Moreover, the prior-authorization exercise has acquired the flavor of a Sisyphean task. Eighty percent of physicians report they are sometimes, often or always required to repeat PA requests for prescriptions when the patient has already been stabilized on a treatment for a chronic condition.

The PA process exemplifies the kind of clerical work that now consumes about half of physicians’ time in the office, while less than 30 percent of the day is spent on direct clinical care. These growing diversions from patient care serve as physicians’ biggest source of professional dissatisfaction.

Last week, the AMA and a coalition of 16 other organizations representing physicians, medical groups, hospitals, pharmacists and patients issued a comprehensive set of 21 principles designed to dramatically reshape the prior-authorization process. Among other things, the coalition calls for an end to repeated PA requirements for patients already stabilized on a medication for a chronic condition. The coalition also seeks industry-wide standardization of the PA process through electronic transactions that are  incorporated into electronic health record systems.

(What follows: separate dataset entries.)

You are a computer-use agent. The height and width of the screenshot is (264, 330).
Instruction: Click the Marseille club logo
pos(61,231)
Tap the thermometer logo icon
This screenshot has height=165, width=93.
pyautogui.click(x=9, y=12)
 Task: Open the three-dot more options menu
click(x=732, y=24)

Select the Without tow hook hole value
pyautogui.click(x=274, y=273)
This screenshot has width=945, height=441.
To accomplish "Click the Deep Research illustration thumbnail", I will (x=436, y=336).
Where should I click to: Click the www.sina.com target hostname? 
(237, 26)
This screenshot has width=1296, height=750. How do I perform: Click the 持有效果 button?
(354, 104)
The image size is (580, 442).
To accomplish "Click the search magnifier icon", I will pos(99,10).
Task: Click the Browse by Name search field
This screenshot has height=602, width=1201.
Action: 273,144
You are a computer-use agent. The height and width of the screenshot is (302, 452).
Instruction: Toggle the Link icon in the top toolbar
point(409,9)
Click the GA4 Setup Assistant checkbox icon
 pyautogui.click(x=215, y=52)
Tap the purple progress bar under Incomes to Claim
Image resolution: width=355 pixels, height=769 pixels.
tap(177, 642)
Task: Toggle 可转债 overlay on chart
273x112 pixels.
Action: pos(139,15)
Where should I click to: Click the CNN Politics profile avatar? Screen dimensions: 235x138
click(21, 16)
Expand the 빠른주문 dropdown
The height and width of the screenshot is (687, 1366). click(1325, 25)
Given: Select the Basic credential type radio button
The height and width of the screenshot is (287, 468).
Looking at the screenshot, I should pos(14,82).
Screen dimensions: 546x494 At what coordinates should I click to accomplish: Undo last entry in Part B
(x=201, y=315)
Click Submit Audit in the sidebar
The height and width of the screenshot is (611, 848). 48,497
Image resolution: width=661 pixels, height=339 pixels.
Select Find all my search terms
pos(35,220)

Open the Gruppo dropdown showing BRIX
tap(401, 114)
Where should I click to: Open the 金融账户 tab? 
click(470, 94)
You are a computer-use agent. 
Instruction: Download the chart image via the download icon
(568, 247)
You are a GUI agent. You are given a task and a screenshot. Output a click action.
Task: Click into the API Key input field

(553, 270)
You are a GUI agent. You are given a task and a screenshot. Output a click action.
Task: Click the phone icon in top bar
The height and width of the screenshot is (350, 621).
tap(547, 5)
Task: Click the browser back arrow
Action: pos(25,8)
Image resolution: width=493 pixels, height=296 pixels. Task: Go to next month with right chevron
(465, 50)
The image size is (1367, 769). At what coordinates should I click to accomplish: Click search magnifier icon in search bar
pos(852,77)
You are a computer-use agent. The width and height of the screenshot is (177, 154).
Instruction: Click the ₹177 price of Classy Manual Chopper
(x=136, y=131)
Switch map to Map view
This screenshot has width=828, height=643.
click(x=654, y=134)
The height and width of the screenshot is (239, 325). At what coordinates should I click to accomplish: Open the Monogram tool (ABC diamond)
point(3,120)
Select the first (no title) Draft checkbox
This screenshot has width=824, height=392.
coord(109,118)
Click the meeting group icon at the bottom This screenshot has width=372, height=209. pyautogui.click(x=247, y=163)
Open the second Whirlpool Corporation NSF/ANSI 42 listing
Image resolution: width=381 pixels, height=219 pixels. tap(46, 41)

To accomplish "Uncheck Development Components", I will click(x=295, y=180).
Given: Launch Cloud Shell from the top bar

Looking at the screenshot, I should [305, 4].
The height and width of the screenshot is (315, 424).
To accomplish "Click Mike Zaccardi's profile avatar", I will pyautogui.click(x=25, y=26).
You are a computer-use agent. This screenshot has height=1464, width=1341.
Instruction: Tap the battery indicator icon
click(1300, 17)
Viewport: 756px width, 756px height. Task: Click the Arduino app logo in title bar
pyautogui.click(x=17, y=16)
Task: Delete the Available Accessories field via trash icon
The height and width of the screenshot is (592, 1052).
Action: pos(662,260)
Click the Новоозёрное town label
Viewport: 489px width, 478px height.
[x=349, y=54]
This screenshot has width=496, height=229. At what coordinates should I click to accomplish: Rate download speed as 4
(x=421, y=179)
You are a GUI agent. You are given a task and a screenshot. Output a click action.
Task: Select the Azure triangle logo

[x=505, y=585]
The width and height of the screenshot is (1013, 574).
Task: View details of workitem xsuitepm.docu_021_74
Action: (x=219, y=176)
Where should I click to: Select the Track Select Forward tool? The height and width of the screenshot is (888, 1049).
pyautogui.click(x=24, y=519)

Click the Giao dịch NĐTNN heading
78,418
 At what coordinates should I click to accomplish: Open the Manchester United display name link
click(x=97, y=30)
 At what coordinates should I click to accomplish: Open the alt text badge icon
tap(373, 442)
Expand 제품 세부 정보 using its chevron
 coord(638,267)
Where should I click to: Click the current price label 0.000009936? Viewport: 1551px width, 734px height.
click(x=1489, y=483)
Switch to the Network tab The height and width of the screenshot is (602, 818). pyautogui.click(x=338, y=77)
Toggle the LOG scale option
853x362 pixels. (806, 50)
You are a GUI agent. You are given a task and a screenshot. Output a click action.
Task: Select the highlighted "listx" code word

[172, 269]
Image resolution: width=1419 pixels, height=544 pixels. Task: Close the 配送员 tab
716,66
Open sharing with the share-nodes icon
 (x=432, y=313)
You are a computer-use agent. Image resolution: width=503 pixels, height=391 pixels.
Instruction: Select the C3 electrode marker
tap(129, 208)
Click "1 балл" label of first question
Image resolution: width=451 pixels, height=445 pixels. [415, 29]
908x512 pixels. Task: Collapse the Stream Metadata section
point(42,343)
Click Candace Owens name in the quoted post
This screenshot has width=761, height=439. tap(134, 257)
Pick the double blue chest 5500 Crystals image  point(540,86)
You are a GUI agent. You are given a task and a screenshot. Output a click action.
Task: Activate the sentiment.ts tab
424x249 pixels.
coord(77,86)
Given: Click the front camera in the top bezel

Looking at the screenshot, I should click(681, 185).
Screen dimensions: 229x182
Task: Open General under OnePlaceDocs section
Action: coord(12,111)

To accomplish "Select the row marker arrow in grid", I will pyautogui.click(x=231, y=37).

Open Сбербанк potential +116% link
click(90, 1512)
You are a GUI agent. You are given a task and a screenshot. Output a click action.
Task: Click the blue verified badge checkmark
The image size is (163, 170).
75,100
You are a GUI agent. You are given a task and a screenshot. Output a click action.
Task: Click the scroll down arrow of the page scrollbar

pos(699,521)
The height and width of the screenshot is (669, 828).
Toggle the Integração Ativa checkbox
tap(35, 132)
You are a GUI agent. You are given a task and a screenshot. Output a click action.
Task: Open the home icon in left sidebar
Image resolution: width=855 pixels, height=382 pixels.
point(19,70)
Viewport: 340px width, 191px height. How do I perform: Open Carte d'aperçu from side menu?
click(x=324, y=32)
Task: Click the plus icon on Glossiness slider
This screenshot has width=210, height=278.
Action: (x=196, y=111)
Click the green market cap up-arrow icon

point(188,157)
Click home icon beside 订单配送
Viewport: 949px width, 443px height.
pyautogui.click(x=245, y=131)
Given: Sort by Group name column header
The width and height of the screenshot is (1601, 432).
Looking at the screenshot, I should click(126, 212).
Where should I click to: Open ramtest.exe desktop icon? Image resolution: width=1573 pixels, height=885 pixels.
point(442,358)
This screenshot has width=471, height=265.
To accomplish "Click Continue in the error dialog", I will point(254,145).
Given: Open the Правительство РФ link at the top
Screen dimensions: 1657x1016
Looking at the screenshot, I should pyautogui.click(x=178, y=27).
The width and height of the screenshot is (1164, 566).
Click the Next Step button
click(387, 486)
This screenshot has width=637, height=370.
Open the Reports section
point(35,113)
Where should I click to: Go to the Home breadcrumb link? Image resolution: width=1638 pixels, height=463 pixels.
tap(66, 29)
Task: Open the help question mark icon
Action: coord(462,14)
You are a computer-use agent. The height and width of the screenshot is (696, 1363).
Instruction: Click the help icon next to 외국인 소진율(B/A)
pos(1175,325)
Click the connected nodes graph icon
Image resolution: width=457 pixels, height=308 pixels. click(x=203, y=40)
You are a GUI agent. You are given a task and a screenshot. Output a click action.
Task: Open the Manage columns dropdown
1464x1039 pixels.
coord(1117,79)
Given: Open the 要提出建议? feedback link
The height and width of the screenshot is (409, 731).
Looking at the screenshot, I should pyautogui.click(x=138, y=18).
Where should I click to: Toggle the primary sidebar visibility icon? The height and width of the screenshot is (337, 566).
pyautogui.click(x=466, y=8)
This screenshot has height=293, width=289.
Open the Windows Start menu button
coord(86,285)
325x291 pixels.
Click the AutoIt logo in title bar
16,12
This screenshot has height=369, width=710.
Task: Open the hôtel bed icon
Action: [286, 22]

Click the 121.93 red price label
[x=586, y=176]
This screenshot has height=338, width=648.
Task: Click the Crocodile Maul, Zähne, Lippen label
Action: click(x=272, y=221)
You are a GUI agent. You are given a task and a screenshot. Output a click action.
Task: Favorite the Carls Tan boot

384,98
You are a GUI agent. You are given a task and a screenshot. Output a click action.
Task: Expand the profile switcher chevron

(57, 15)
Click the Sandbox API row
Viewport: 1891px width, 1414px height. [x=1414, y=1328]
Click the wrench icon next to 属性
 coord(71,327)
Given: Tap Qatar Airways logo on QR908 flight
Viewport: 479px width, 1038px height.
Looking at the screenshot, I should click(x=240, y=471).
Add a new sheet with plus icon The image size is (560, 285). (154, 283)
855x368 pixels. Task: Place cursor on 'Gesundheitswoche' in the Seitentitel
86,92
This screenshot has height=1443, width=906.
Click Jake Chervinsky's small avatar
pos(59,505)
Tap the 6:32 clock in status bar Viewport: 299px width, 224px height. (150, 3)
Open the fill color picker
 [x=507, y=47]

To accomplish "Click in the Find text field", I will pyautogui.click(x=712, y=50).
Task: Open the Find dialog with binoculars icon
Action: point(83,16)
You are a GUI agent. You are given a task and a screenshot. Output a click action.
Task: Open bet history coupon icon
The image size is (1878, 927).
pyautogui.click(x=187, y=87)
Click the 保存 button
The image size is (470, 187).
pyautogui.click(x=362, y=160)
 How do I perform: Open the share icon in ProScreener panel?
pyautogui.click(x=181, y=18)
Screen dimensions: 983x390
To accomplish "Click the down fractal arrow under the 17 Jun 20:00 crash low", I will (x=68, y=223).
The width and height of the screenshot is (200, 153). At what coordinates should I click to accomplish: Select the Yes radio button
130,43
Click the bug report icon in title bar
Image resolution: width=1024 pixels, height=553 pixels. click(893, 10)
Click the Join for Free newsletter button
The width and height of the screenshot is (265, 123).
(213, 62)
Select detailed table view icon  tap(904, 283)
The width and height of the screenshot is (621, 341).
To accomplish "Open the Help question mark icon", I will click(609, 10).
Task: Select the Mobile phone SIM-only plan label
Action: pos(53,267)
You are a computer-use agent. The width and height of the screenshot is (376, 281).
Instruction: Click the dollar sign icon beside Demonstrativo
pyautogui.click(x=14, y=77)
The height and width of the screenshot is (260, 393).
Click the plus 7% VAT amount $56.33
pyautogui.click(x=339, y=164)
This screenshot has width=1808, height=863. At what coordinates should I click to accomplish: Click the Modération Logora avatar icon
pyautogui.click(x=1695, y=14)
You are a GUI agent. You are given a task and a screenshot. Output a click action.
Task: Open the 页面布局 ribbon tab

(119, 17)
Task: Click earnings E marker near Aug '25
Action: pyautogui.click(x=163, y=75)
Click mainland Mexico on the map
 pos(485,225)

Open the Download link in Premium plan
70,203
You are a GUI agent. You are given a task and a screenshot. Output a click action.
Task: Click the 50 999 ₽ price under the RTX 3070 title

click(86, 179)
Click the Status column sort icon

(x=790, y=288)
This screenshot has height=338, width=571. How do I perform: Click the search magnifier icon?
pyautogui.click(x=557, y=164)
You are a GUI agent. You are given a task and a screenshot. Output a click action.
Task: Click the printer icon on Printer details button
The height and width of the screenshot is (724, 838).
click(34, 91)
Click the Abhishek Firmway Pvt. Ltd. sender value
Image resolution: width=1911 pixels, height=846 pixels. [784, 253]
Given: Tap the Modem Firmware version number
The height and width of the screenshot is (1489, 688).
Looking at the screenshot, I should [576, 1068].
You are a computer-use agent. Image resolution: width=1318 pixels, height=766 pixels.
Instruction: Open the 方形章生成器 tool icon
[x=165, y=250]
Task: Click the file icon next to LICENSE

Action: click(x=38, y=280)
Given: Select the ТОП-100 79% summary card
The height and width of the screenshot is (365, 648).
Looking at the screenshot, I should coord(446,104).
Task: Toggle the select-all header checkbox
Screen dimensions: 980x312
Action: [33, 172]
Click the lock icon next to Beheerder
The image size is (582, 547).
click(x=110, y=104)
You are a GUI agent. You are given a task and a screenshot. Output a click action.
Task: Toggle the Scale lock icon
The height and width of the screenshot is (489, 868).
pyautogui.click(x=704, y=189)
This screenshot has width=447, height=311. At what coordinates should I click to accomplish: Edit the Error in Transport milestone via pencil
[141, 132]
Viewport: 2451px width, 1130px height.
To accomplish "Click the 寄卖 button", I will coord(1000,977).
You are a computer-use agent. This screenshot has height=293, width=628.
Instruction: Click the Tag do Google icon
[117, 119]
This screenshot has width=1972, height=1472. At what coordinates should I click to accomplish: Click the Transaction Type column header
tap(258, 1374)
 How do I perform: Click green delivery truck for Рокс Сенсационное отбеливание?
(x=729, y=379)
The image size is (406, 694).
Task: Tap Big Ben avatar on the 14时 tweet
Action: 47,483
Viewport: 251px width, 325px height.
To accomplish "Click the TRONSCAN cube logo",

The 21 principles encompass clinical validity, continuity of care, transparency and fairness, timely access and administrative efficiency, and alternatives and exemptions.

The AMA offers a variety of resources to help physicians address prior-authorization issues.

In 2016, the AMA House of Delegates adopted in-depth policy on standardization and simplification of prior authorization. Several states have already passed legislation to protect patients from overly burdensome utilization-management requirements, with Delaware and Ohio among the most recent.